Olivia Taylor Dudley: I feel like Andrew wrote the darker sides of the movie still on a lighter side. Farrah and Bartok being the villains, they’re still really fun. But, in contrast to ONYX, Farrah makes a really good foil, and she’s the grounding one in the scene so he can be funny and she can still be the dark and scary one. He rode such a nice line of that not being too scary so that it didn’t seem out of the world of ONYX, but still made for some really good stakes.

I can see that. With your performance as Farrah, even in just the first moment, just looking into her face. I almost laughed because she’s so serious. And I think you have a lovely cast. The casting is really, really great.
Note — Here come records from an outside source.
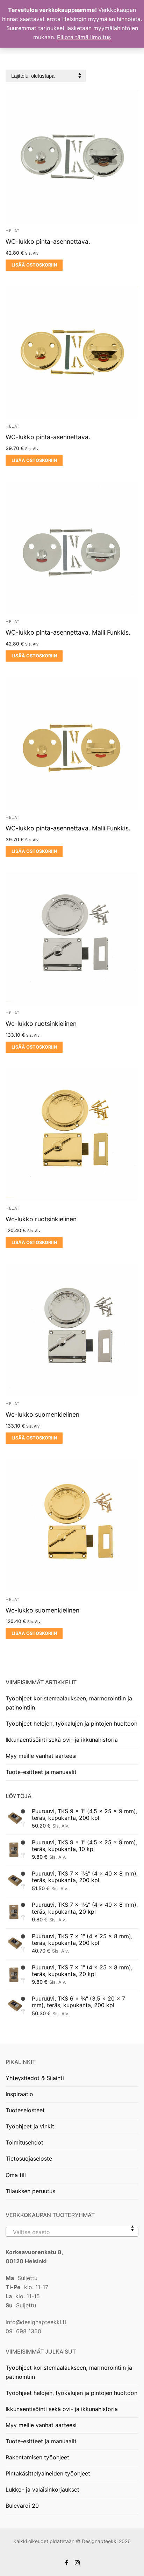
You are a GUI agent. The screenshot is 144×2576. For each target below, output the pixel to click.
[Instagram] (77, 2562)
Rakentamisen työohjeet (37, 2457)
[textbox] (72, 2234)
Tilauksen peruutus (30, 2191)
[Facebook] (66, 2562)
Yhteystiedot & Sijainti (35, 2077)
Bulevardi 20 (22, 2505)
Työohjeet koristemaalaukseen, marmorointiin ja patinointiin (69, 1703)
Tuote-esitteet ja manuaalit (41, 1771)
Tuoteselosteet (25, 2110)
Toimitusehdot (24, 2142)
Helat (13, 230)
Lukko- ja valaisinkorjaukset (42, 2489)
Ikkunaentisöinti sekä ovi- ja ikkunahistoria (62, 1739)
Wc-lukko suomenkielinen (42, 1414)
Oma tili (16, 2174)
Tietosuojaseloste (29, 2158)
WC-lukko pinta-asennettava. (48, 241)
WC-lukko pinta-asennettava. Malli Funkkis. (68, 632)
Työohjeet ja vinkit (30, 2126)
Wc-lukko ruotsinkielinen (41, 1023)
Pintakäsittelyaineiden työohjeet (48, 2473)
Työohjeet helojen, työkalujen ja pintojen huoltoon (71, 1723)
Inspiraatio (19, 2094)
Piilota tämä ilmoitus (84, 37)
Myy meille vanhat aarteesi (41, 1755)
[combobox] (72, 2232)
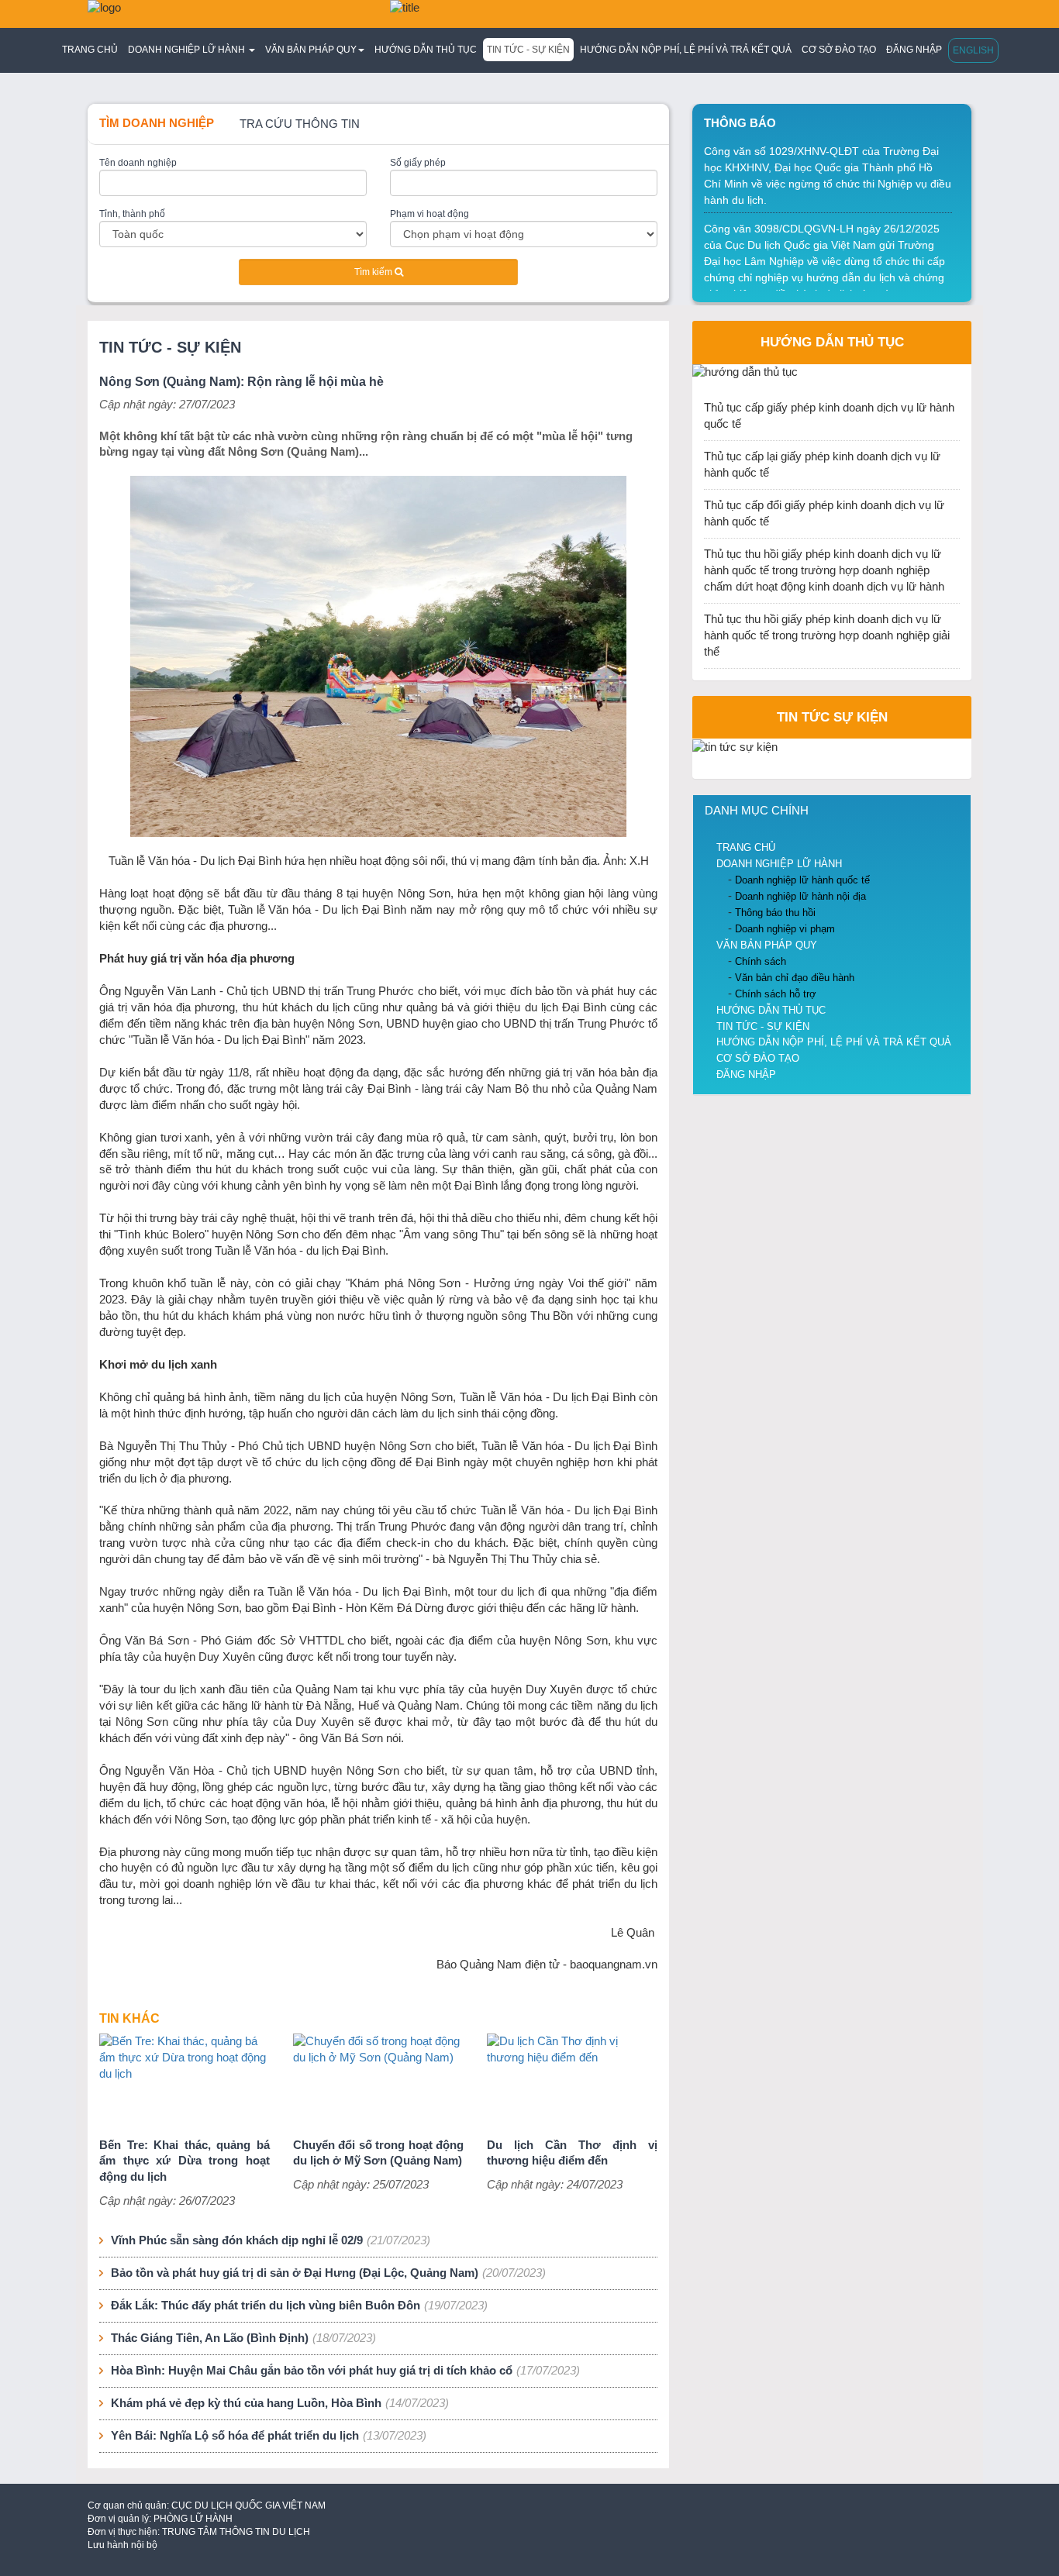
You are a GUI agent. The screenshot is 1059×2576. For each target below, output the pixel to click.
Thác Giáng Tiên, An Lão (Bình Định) (210, 2338)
Obviously, Barbara, Olivia, and you Andrew, but everyone else, they’ve got great faces and just really wonderful energy that works really well together. That’s what you want from this type of horror-comedy.

Olivia Taylor Dudley: Dylan Jury, who was our casting director, found some amazing people, and everyone just brought their own ideas to it, even though [Andrew] wrote solid, complete characters. I think everyone came to the table knowing exactly who they were and it made for a seamless [process]. Everyone just jumped right in there.

Andrew Bowser: You could kind of feel the alchemy right away, and Barbara is actually who suggested Jeffery [Combs], even though I’ve been a fan of theirs forever. I think, just because I’ve never seen him bald and with a goatee, he wasn’t front of mind. But she suggested him and he also was perfect for our world.

Barbara Crampton: I was floored by Jeffrey’s performance. I have never seen him in a role like that. I know he’s good at playing characters, but I just didn’t know how he was going to be when I showed up on set the first day, I saw him and he was bald, and he said, I shaved my head and I have this mustache. He had already been working for a couple of days, and he says, I don’t know, what do you think? And I said I think it’s amazing. I think you look fantastic. But I think he was still nervous about it initially. But I loved his look. I thought it was just fantastic.

ONYX THE FORTUITOUS AND THE TALISMAN OF SOULS had its world premiere at the 2023 Sundance Film Festival.